They Come in All Colors by Malcolm Hansen
Monday, May 28, 2018 at 9:00AM
TChris in General Fiction, Malcolm Hansen

Published by Atria Books on May 29, 2018

They Come in All Colors is a story of southern racism and its less obvious northern counterpart, told from the perspective of a boy who is biracial, not white and not black and not accepted by anyone except his parents and a few friends. Most of the story is told in flashbacks to 1962 that acquaint the reader with the racist Georgia town in which Huey was born — so racist that the motel owner is forced to drain and clean the pool because a black kid swam in it. The civil rights struggle has reached the town as black activists from other states are arriving on busses to support the fight to eat at whites-only lunch counters. The flashbacks are told from Huey’s perspective as an eight-year-old — an eight-year-old who identifies as white, like his father, who believes his light-skinned mother is white, and who has no idea that he’s the reason the swimming pool has closed.

Huey’s father is a peanut farmer. He loves Huey, he loves his wife, and he isn’t as racist as most white people in his community, he is a product of his time. He has a complicated relationship with Toby Muncie, a black man who has worked for him for years. Toby, in turn, has a complicated relationship with Huey’s mother. Huey’s father has convinced himself that his wife is “a racial enigma,” that her race cannot be identified, but that neither she nor his son are “colored.” The rest of the town disagrees.

Toby is almost a part of Huey’s family and is widely respected as a knowledgeable farmer, but Toby is a passionate supporter of the Freedom Riders, a position that does not sit well with the town’s white residents. Huey is angry at blacks who protest for equal rights, but he becomes confused when school kids start calling him a mongrel and a nappy-haired love child. His true education begins when a black kid accuses him of acting white “just because he looks like a cracker.”
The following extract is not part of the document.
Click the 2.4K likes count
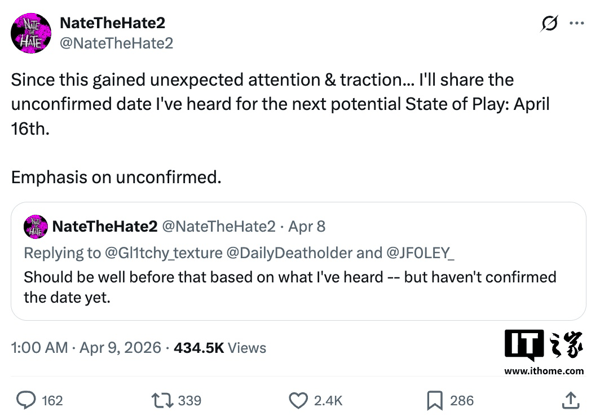 pos(329,400)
In the present, Huey’s mother is a nanny for a wealthy couple in New York City. Huey has been accepted at Claremont, an exclusive prep school, because he’s the kind of minority the school likes — different but not too different. His only friend is a math prodigy named Zukowski who is attending the school for the same reason. Yet Huey has no hope of fitting in. He worries about being embarrassed by his mother, who has embraced progressive values and opposes the Vietnam War, while Claremount kids understand that war is good for business and that imperialism and a ruling class are part of the world’s natural order. Eventually, Huey creates the kind of trouble that could follow him for the rest of his life.

They Come in All Colors can be understood as a coming of age story, in the sense that Huey begins to grow into an identity of his own and to see the world through adult eyes. As a child, Huey doesn’t know why his father will only take him to the lunch counter for ice cream in the only morning, before the place fills up. He hasn’t figured out racism and doesn’t know what people mean when they tell him to go back to Africa, given that he’s never left Georgia. Huey thinks a burning cross is a celebration of religion and readily accepts his parents’ assurance that the home of the town’s only black business owner burned down because of faulty wiring.
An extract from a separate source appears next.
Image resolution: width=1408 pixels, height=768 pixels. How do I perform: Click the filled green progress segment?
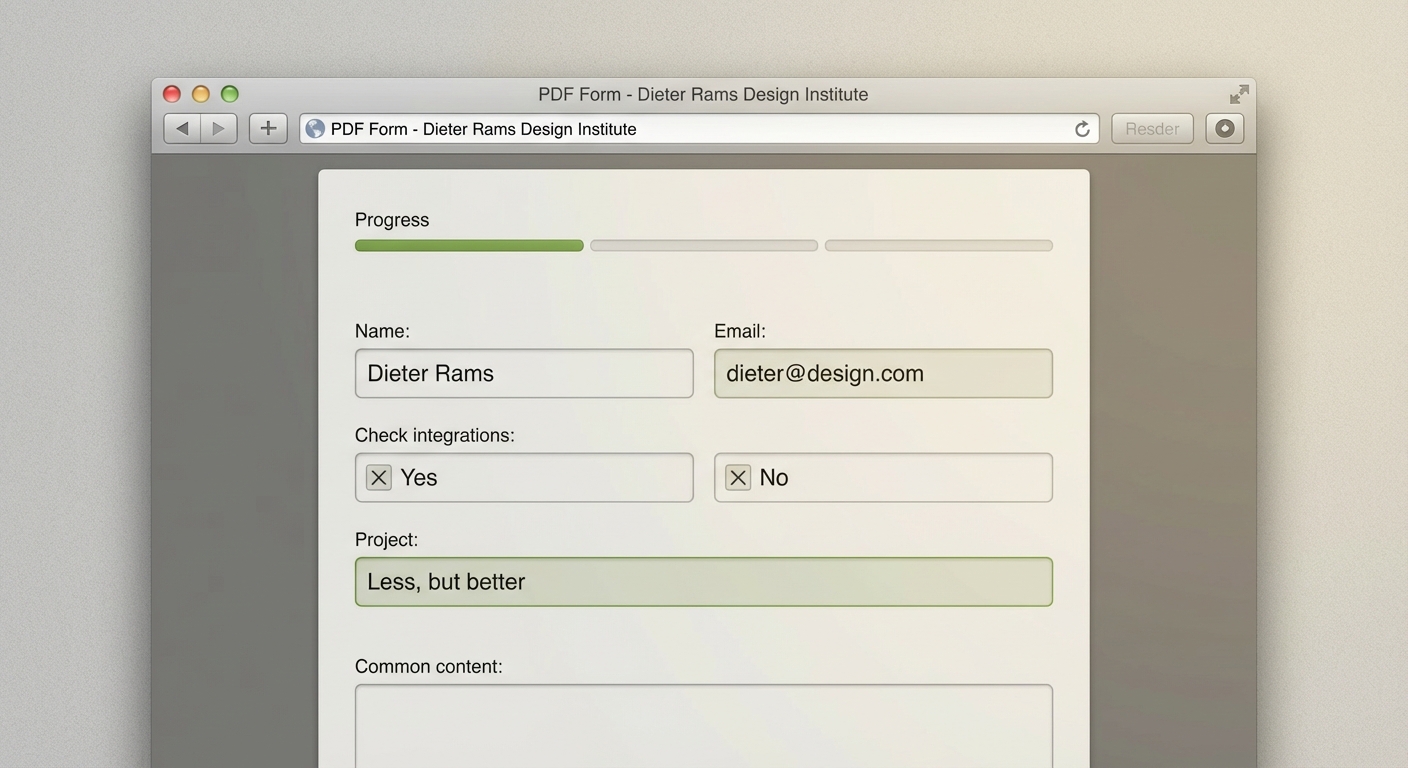[468, 245]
To a lesser degree, but only because she plays a lesser role, the novel is also a coming of age story for Huey’s mother. She grows into her own identity later in life than Huey does, but it’s never too late to grow.  She is the most eloquent speaker in the novel, and in some ways, she represents all the people who have been cheated by America's failure to live up to its promise of equal opportunity.

The novel raises important questions about racial identity in a time when race and identity have become a prominent part of the national conversation. According to Huey’s teacher in Georgia, the world is black and white: you’re one or the other. The lesson that Huey’s mother tries to teach him is that people come in all colors, and that race is not binary. Huey’s parents don’t try to teach him that color doesn’t matter because that lesson would be contrary to everything that Huey sees and hears, and in any event, Huey’s father doesn’t believe it. To Huey’s father, appearance determines race. The fact that Huey’s mom has tan skin, or that Huey has tightly curled hair, does not make them “colored.” That’s the only view of race that allows Huey’s father to keep his self-respect after falling in love with a black woman.

While They Come in All Colors raises important issues, it frames those issues from the perspective of a kid who is loquacious, imaginative, and funny. Huey’s inability to keep his mouth shut and his enjoyment of telling a tall tale eases the pain of reading about his experiences with racism. At the same time, by the time he reaches New York, Huey is living with a burning anger that will clearly take him years to understand. The story that the novel tells is important, but the story is captivating precisely because the reader so easily attaches to Huey as he works through his conflicts and begins to learn to be himself, even if he doesn’t fit inside the boxes that are constructed by the people he meets.